Eye For Film >> Movies >> Tracks (2013) Film Review
Tracks
Reviewed by: Amber Wilkinson
John Curran's adaptation of Robyn Davidson's memoir about treking 1,700 miles from Alice Springs through the Australian desert to the Indian Ocean in 1977 unfortunately takes its pacing cue from the trip, never raising itself above andante for the entire runtime. It is the sixth time someone has attempted to film her story - and the first to be completed - but finishing a film is not the same as succeeding with one.
The idea of a woman crossing wide open spaces with nothing for company but her faithful hound Diggity and a string of camels she has trained up for the journey, sounds like the ultimate feminist adventure or, at the very least, an opportunity to explore the terrain of psychological endurance. Sadly, Marion Nelson's screenplay paints Davidson (Mia Wasikowska) as a thoroughly unlikeable closed book.

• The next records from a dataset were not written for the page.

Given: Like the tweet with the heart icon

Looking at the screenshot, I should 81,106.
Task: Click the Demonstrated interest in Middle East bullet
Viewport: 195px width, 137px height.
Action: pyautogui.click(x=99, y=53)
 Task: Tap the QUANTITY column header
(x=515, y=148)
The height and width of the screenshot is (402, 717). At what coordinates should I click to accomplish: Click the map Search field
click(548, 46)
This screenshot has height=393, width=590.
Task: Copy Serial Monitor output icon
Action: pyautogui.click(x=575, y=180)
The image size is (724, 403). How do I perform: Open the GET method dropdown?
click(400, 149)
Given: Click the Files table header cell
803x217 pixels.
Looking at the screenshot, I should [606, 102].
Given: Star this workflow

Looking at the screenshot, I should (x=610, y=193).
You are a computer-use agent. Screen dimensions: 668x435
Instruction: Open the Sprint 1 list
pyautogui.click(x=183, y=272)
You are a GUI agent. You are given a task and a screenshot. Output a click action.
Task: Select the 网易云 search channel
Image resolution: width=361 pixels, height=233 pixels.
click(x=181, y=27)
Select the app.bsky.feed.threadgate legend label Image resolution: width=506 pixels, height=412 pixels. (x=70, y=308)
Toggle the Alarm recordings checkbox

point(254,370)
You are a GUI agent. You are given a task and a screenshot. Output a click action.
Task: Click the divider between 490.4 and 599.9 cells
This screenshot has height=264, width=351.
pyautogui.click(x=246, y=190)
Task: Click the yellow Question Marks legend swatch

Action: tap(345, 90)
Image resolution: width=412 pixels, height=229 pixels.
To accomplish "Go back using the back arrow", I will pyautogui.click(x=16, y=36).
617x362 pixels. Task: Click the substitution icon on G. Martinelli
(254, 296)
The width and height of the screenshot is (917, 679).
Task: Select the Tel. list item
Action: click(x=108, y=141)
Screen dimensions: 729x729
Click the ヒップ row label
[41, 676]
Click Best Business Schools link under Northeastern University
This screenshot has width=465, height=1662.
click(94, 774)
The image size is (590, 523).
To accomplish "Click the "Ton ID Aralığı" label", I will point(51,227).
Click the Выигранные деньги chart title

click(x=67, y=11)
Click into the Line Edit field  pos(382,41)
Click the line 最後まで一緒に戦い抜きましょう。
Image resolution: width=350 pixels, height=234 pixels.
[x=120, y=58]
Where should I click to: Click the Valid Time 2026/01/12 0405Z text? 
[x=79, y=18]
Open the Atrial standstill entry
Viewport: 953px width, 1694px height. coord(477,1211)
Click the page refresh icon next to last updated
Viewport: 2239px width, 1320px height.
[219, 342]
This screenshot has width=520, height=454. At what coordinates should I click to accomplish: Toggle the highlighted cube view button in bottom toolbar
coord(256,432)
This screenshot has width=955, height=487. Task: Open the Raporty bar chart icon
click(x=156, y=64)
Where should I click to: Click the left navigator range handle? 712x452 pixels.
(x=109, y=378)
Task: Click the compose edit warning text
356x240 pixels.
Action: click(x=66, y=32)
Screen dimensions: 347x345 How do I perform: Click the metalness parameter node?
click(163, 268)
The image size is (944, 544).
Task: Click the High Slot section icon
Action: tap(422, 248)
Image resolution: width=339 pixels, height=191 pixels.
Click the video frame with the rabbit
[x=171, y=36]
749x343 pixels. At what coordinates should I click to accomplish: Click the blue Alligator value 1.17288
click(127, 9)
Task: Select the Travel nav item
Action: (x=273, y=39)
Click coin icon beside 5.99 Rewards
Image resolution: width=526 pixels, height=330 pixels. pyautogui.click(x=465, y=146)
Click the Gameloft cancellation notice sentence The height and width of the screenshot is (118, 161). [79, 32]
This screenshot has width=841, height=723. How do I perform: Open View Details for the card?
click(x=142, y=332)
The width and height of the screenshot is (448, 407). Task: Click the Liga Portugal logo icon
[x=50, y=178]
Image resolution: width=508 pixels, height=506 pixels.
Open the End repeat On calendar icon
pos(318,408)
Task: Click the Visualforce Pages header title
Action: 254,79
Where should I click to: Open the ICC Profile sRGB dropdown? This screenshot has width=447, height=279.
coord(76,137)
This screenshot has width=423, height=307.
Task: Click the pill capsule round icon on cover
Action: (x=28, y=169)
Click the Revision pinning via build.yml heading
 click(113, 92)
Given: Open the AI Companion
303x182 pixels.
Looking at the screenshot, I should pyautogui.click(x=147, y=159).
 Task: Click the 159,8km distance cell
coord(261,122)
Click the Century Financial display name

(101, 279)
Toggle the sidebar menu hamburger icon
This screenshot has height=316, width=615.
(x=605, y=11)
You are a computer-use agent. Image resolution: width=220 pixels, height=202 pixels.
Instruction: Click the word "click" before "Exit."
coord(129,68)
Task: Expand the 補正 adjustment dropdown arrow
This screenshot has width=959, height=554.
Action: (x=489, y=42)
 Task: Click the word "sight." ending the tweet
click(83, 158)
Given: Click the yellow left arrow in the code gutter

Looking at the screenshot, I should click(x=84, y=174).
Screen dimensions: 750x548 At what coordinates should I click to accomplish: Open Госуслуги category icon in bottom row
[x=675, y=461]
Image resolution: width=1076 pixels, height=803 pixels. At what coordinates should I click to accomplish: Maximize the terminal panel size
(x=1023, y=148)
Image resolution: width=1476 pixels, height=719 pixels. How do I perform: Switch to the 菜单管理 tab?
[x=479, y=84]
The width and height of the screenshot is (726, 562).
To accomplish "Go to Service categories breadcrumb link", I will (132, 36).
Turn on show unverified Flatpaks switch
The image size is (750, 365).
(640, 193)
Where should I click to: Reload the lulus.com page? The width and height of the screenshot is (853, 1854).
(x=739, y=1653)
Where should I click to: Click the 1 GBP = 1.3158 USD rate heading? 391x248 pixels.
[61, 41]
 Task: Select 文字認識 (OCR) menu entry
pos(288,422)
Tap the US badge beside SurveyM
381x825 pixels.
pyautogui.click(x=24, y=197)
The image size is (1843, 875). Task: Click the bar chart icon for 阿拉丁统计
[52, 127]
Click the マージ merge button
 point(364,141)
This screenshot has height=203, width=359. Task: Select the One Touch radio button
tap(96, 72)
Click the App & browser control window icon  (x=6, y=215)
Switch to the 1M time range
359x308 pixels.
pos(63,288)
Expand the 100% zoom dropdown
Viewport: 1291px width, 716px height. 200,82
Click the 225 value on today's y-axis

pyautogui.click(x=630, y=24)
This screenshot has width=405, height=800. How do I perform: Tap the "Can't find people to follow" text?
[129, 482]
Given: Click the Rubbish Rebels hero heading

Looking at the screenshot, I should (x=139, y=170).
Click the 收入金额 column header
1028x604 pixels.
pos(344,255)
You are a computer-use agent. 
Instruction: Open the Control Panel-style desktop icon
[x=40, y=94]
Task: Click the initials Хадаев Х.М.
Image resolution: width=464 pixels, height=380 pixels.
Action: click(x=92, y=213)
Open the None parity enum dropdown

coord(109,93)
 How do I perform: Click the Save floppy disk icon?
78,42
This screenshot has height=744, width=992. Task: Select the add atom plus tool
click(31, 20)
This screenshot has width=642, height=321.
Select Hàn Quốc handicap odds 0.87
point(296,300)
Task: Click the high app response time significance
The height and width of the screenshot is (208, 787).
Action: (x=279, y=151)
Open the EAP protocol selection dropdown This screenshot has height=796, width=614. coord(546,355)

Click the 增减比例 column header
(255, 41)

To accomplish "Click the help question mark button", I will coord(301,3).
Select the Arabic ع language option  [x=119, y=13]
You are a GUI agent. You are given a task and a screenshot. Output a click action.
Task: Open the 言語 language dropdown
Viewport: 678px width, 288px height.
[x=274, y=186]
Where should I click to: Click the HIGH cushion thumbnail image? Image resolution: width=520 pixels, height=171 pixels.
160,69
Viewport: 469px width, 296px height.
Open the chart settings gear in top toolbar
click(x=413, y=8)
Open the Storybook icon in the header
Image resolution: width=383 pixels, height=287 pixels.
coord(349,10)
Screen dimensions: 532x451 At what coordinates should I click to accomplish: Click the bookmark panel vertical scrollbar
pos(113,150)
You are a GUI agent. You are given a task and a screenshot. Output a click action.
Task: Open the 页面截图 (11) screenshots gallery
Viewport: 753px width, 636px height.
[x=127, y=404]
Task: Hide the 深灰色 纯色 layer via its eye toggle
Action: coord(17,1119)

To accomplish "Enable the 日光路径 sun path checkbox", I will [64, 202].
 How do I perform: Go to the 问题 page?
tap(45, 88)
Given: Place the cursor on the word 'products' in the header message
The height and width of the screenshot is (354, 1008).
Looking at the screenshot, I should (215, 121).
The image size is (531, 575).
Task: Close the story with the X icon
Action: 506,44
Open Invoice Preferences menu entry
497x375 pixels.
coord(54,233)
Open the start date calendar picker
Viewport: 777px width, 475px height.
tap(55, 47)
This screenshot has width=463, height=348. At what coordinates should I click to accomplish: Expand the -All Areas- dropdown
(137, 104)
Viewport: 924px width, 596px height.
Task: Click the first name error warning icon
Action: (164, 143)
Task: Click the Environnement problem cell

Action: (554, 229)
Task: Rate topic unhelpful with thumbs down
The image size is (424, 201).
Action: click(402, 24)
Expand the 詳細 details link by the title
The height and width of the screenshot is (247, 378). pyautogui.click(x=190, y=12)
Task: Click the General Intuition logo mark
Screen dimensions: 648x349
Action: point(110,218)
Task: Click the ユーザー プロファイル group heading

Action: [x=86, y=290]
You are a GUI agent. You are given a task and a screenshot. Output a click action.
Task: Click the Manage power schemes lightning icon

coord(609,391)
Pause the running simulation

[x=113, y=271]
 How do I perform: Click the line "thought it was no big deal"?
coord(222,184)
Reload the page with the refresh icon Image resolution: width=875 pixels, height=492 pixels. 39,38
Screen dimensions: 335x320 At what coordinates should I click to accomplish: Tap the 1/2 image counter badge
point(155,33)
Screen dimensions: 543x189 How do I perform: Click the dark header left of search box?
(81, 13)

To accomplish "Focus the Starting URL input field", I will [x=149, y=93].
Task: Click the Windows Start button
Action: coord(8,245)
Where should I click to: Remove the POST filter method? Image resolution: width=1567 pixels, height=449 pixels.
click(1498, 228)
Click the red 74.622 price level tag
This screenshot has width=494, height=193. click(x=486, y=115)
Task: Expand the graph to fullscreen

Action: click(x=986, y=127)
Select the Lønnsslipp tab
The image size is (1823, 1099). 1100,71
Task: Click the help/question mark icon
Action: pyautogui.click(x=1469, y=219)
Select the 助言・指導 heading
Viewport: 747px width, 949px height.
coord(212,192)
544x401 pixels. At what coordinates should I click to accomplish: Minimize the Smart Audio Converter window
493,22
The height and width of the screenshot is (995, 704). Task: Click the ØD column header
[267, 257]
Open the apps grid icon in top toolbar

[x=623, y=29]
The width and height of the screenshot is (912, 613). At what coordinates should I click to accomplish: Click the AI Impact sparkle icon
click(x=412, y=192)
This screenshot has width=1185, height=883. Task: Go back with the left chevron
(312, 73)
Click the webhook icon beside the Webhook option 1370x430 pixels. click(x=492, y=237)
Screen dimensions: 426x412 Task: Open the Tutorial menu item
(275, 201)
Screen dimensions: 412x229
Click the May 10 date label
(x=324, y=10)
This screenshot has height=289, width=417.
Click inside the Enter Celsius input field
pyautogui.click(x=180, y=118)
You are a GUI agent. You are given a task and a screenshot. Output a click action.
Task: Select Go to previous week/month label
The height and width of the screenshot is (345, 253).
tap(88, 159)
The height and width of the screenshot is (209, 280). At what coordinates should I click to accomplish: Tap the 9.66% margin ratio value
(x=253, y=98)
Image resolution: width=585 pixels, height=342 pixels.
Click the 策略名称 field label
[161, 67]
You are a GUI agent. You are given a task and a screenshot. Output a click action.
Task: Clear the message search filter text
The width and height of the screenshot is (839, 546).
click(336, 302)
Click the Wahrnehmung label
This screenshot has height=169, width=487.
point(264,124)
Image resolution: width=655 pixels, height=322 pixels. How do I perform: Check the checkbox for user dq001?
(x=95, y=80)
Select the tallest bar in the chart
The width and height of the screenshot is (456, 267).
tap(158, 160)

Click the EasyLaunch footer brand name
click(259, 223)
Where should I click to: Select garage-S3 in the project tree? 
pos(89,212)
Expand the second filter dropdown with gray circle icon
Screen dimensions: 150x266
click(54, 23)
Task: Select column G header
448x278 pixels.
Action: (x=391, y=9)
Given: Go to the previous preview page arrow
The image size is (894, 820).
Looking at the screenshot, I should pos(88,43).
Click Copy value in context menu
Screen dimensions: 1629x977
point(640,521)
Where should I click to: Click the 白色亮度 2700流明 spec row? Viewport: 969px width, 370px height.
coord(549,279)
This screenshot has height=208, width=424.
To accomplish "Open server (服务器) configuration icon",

Antiheroes are all well and good but beyond hazily glimpsed childhood trauma, the film has very little to say about the subject and gives Wasikowska little to work with beyond being kind to her dog and downright unpleasant to everyone else. Despite this, everyone inexplicably tries to help her. If Davidson lacks depth, the characterisation elsewhere is even more weak, with the portrayal of an Aboriginal elder Eddie (Roly Mintuma) getting mired in the unpalatable mud of stereotype - Davidson's memoir may be old and suffer from being a 'product of its time' but more effort should have been put in to bring the subsidiary characters to life. Only Adam Driver (who has the look and innocent vibe of a young Keanu Reeves) makes any real impression, as the National Geographic photojournalist bent on finding a crack in Davidson's tough exterior. There is a lack of nuance, as Curran often tries to replace depth with heavy handed symbolism, with a moment when a snake slithers across Davidson's neck a prime example. It doesn't matter if danger is everywhere, if we don't care enough about the survival of the protagonist.
The film's saving grace is Mandy Walker's beautiful cinematography, whether she is drinking in the wide-open sweep of the landscape, showing how the terrain changes from aerial shot or simply capturing the ghostly images of camels, sitting sentinel in the crackle and glow of the firelight. The flashback sequences, too, though offering very little meat in narrative terms, have a dreamy and loose fluidity that makes you wish they were attached to a stronger story. As she embarks on her journey, Davidson is unsure of what she hopes to achieve, leaving the cinema, you may also wonder what, beyond an appreciation of the Australian landscape, you have managed to glean from the trip.